[REQUIREMENTS]: Rewrite the material from the line with "Task: Click the Explorer icon in sidebar" to the line with "Action: [24, 181]", putting "px" wherever "pixels" appears and changing nothing else.

[DATA PROVIDED]:
......

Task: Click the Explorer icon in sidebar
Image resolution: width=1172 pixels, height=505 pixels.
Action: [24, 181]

......

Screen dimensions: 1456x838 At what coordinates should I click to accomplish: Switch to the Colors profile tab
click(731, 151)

......

[CORRECT RESULT]:
Task: Click the Explorer icon in sidebar
Image resolution: width=1172 px, height=505 px.
Action: [24, 181]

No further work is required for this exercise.